AdvancedPhotonSource / tike

Repository for ptychography software
http://tike.readthedocs.io
Other
29 stars 15 forks source link

Cuda kernels are written inefficiently #81

Closed nikitinvv closed 1 year ago

nikitinvv commented 4 years ago

Cuda kernels in usfft.cu, convolution.cu are not optimal.

They are heavy and use a huge number of registers which may significantly slowdown the code. They should be split into smaller ones.

  1. If there exist 'if,else' statement like for fwd/adj operator then it is better to split it into 2, like it was at the beginning.

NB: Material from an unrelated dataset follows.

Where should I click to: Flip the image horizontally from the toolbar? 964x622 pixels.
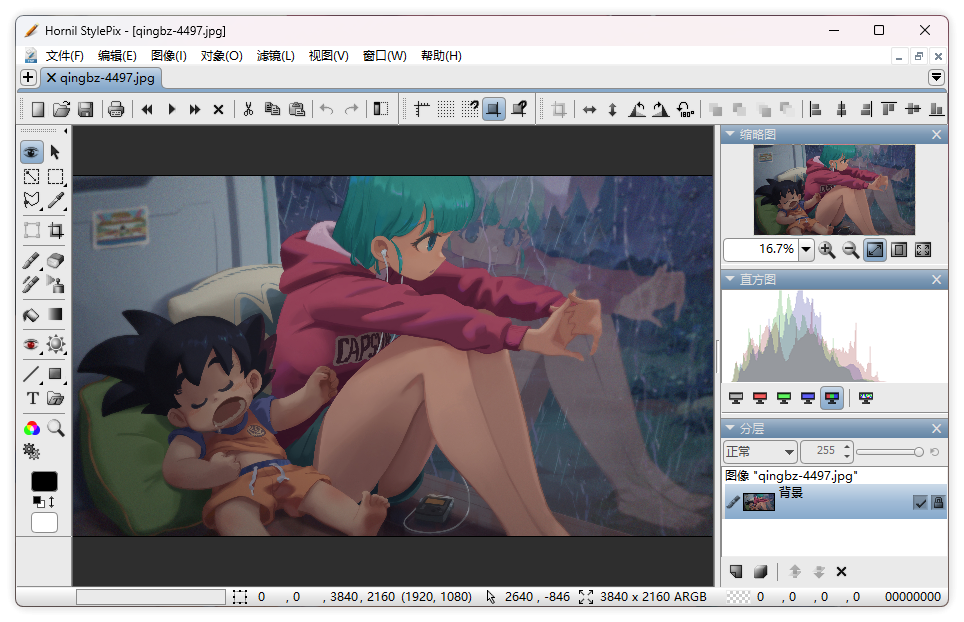[589, 109]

  2. Loops with many iterations inside the kernels should be avoided by adding new threads, this way allowing the scheduler to switch threads more efficiently, like it was at the beginning

  3. Non-sequential and uncoallesced memory access in the loops make the code slower, the following loop structure is unacceptable from cuda optimization point of view. It also looks unreadable.

    // for each image
    for (int ti = blockIdx.z; ti < nimage; ti += gridDim.z) {
    // for each scan position
    for (int ts = blockIdx.y; ts < nscan; ts += gridDim.y) {
      ....
      // for x,y coords in patch
      for (int py = blockIdx.x; py < patch_shape; py += gridDim.x) {
        for (int px = threadIdx.x; px < patch_shape; px += blockDim.x) {

    Use 3d thread blocks and grids associated with each array dimension, like it was at the beginning. This will give you natural coalesced memory access.

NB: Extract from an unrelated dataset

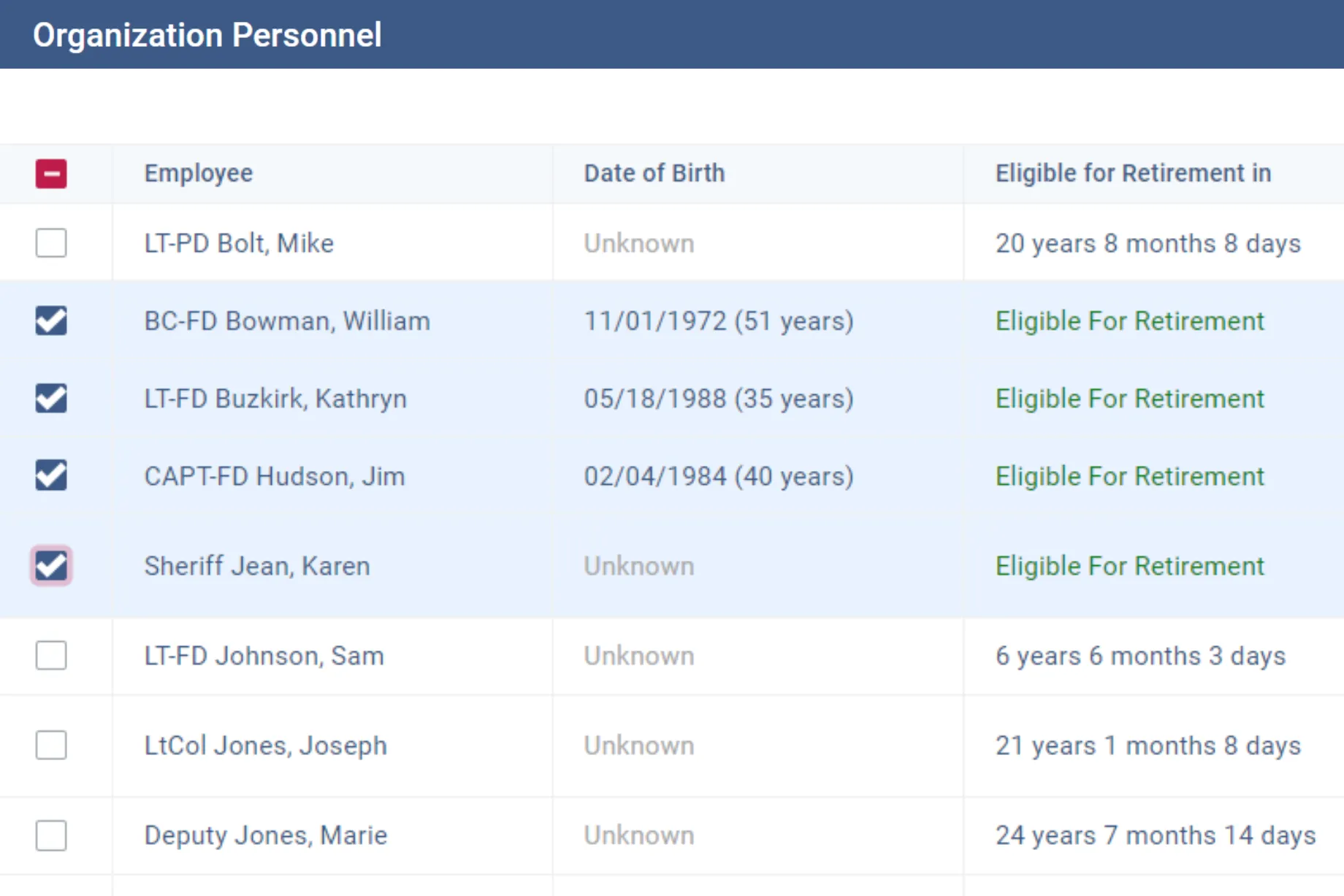The image size is (1344, 896).
Task: Click Johnson's 6 years 6 months value
Action: [1140, 656]
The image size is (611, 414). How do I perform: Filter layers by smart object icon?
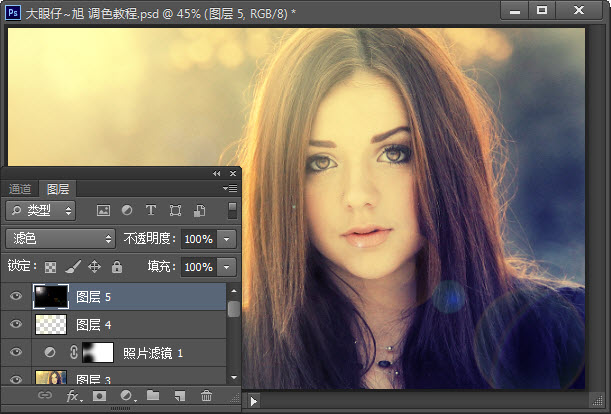click(200, 211)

  4. Block size should be a power of 2, optimal combinations (1024,1,1), (256,4,4), (32,32,1), (16,16,4).. What we have in the code:

    block = (min(self.scatter_kernel.max_threads_per_block, (2 * m)**3),)

    Say m=3, then block = 216 - not optimal.

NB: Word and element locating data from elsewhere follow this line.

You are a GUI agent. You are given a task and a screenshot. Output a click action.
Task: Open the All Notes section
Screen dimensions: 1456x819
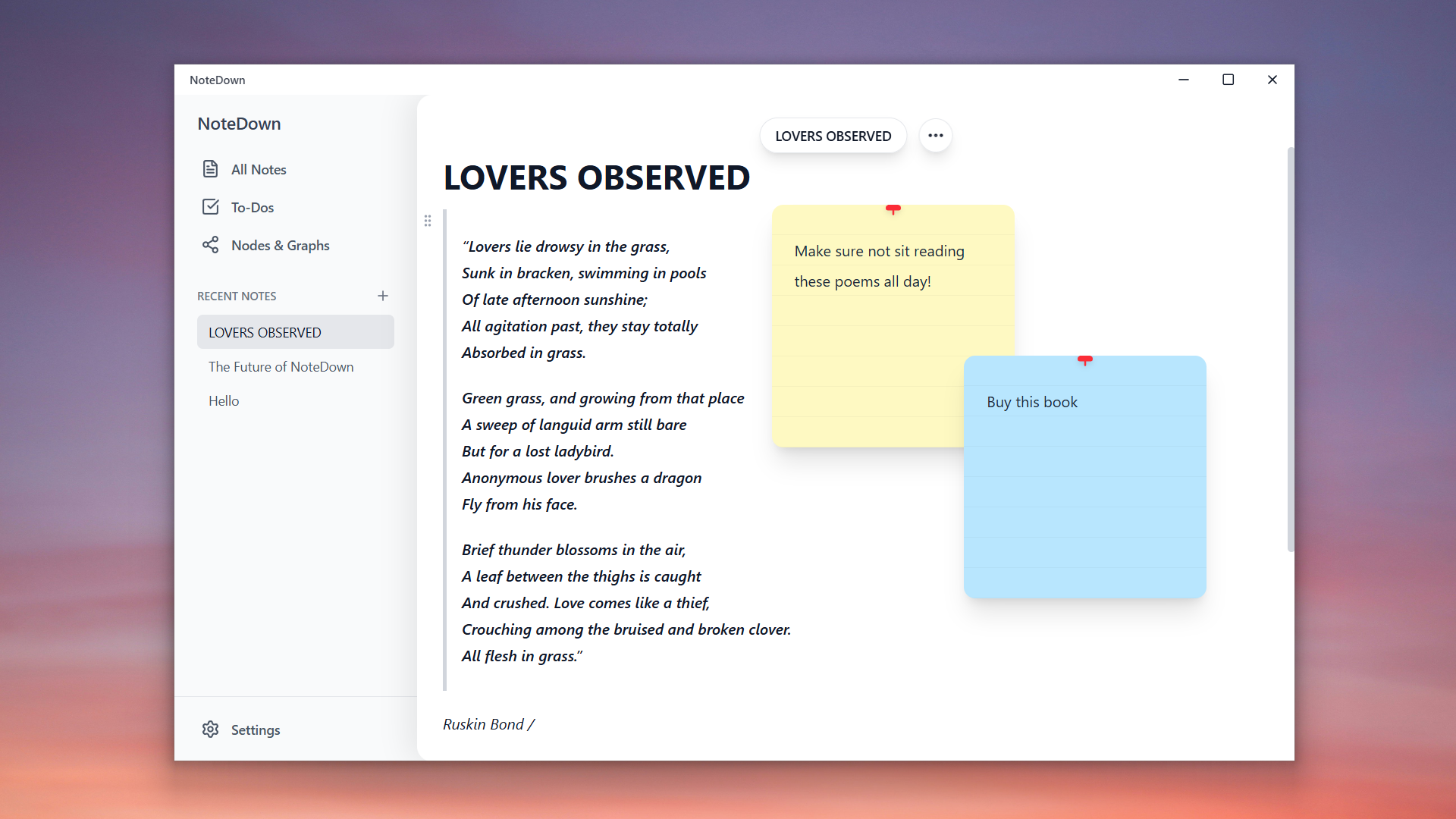pyautogui.click(x=259, y=169)
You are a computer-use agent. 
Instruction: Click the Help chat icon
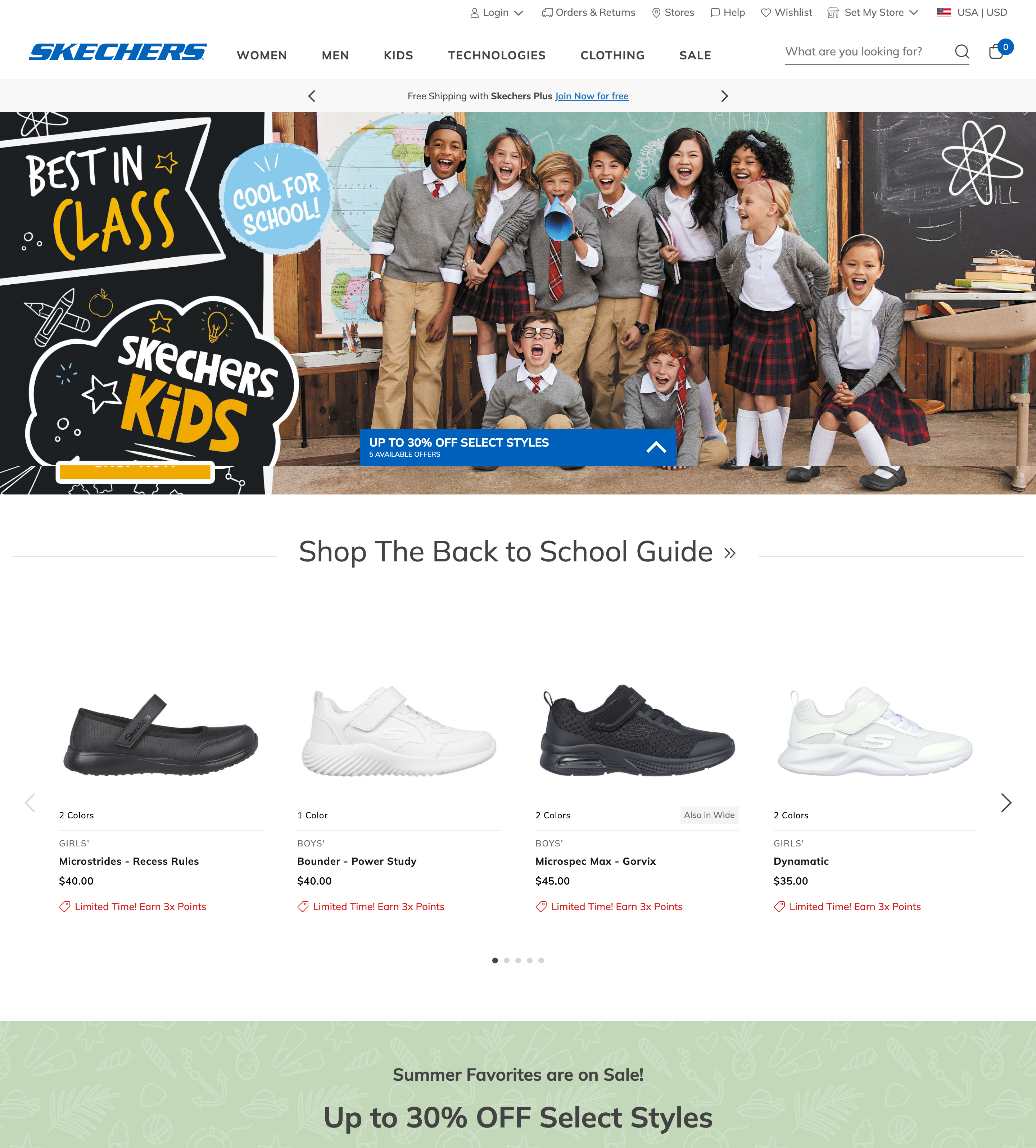pos(715,13)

Would It be better to return to my initial kernels implementations?

carterbox commented 4 years ago

Related to https://github.com/tomography/tike/pull/69#pullrequestreview-421461953

carterbox commented 4 years ago
for (int py = blockIdx.x; py < patch_shape; py += gridDim.x) {
        for (int px = threadIdx.x; px < patch_shape; px += blockDim.x) {

3.

carterbox commented 4 years ago
  1. We can make the block-size always a power of 2. We just need to write a function that finds the next power of two after or equal to a number.